The cosmos doesn't decline during the Multiplication, but it does take away the focus of the cosmos on the individual power, so it may appear as a decline to the individual.
Strictly speaking, decline is tied to the Fifth Action, although Fourth Action brought enough upheaval once the Vadeli chose not to conform.
> The material innovation in their lives are attempts to the shortcomings in their lives that were once hidden but have become serious.
Not true. In the beginning, Kadenit and his descendants helped create the ideal material environment for a perfect society. The more they had achieved, the less remained to be done or refined, and at some point they were stuck introducing infinitesimal optimizing to the grand basic concepts. The city approached perfection in the material world of the Fourth Action, and its duplications may have started with more organized plans, but would not outshine the core concept of the city.
This way, the Kadeniti were doomed to reach a standstill. Every single one of them would continue to produce most masterfully executed products, but creativity would have run out even without outside interference in the devolutionary logic.
IMO the Logicians projected this flaw on the outside interferences which hampered their fractal improvements to the point that made repair of collateral damage take up most of their activity. The Enrovalini, who formed the core of the refugee colony in Brithos, perhaps were better off as the Philosophers whose working material was Thought and Mind rather than material things. However, I have a hard time dealing with a population of philosopher farmers and soldiers, and I feel that only the Zzabur caste really participated in the expansion of Knowledge, the rest stagnating as good as they could while providing the infrastructure for the thinkers to follow their ideas.

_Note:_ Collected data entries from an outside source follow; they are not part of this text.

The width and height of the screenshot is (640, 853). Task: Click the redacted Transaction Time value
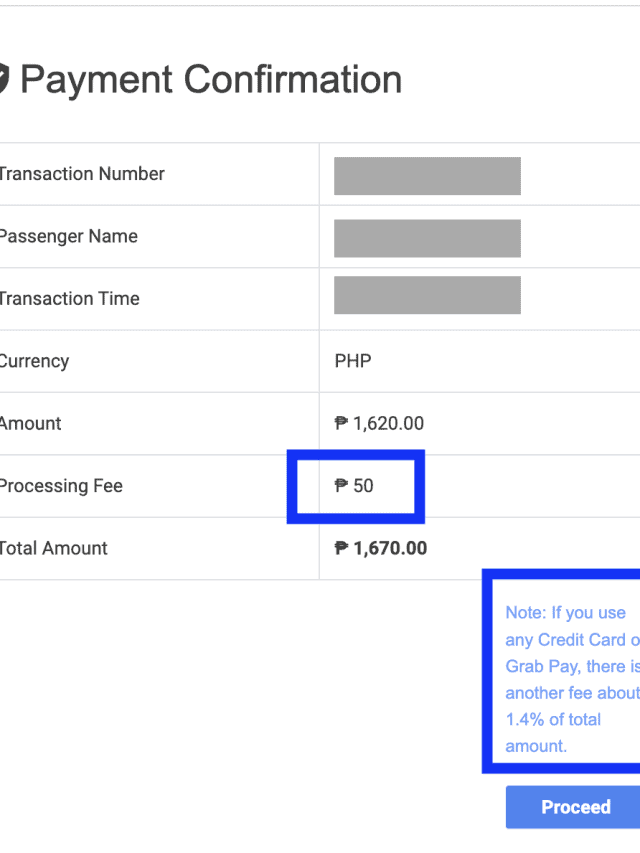[x=427, y=296]
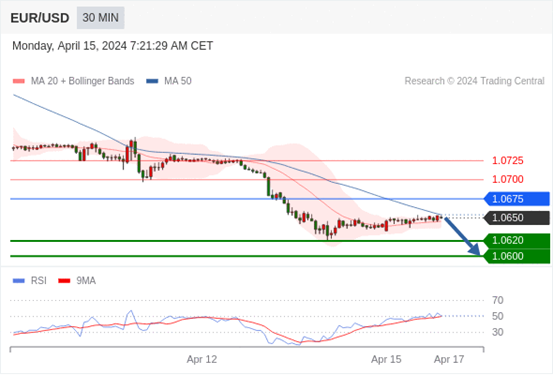Click the red 9MA legend swatch
The image size is (553, 375).
(64, 281)
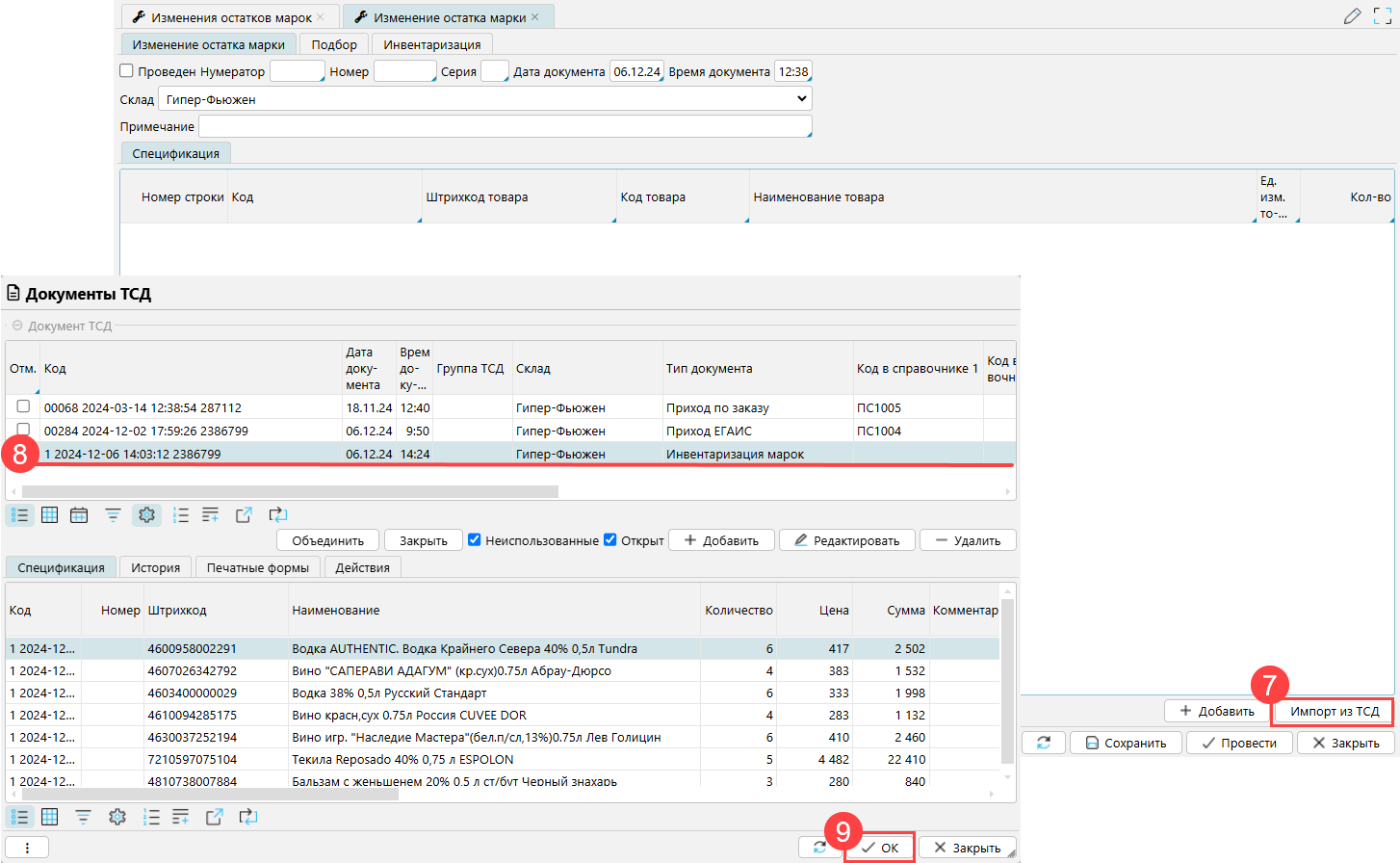
Task: Open the Дата документа date field
Action: (636, 71)
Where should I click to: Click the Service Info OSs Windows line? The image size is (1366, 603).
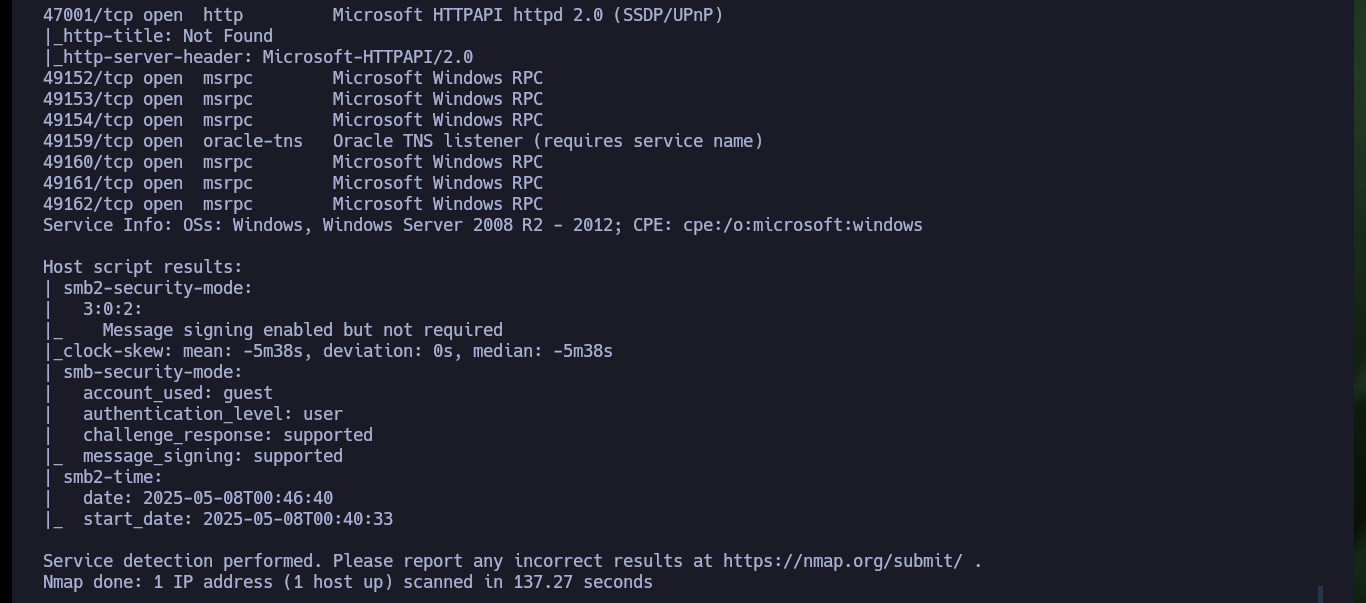click(x=483, y=225)
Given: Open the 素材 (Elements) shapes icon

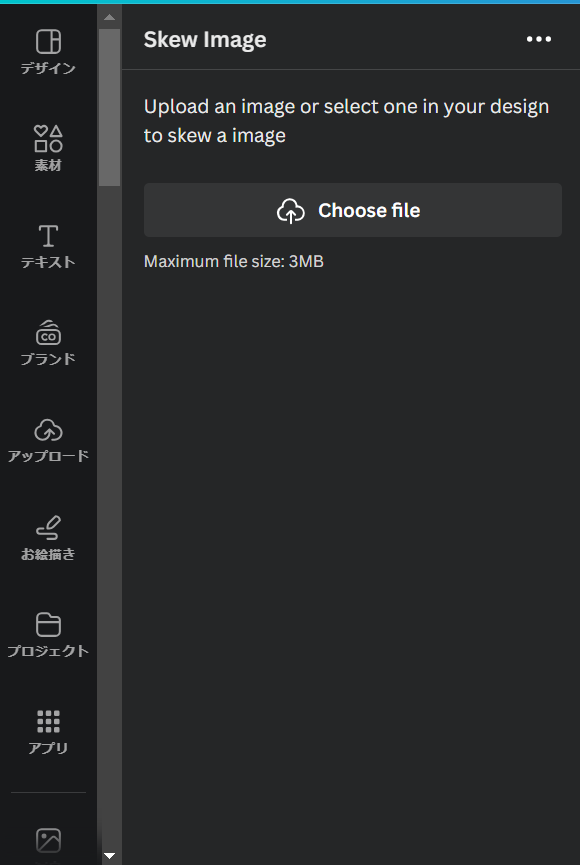Looking at the screenshot, I should click(48, 148).
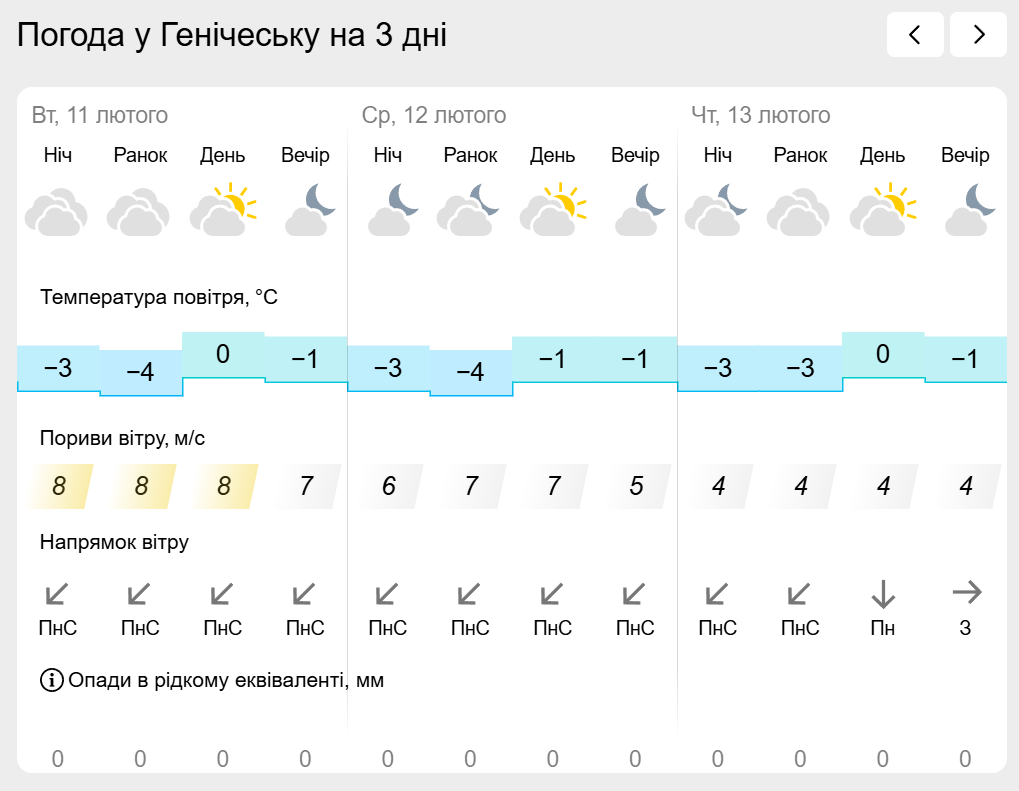Open precipitation info icon next to Опади
This screenshot has height=791, width=1019.
52,681
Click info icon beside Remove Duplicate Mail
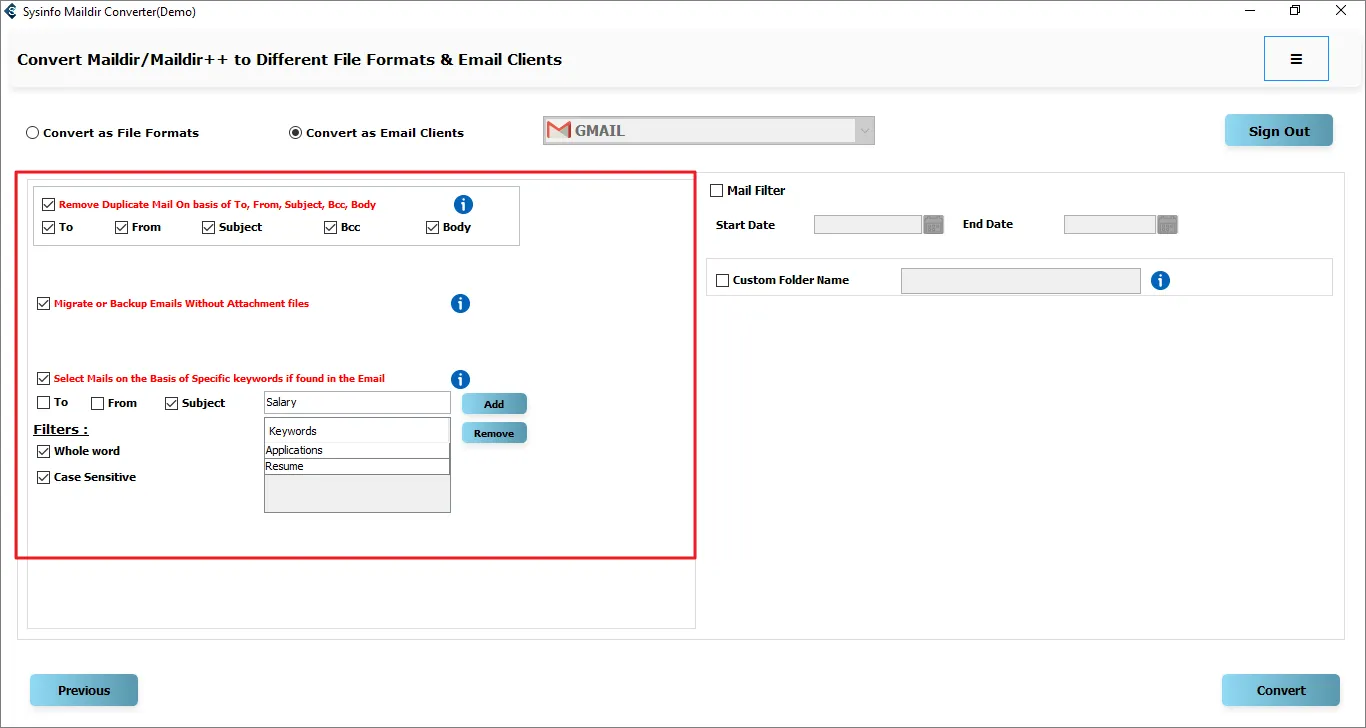The width and height of the screenshot is (1366, 728). [x=463, y=204]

> For example the earliest Danmalastani could live by thought alone. They had no need of writing or even farming for they could think of whatever they wanted (ie a full belly) and it would be. Later they could not do this and their explorations in magic is an attempt to recapture that earlier state.
That is emancipation from the Green Age.
"Their explorations in magic" actually captures my complaint about the West and its material culture. The descendants of the Erasanchula mostly did the magic of being, of performing the assigned tasks of their ancestors in caste, tribe and other concepts. I strongly suspect that the Burtae concept applied to the rank and file people of Danmalastan.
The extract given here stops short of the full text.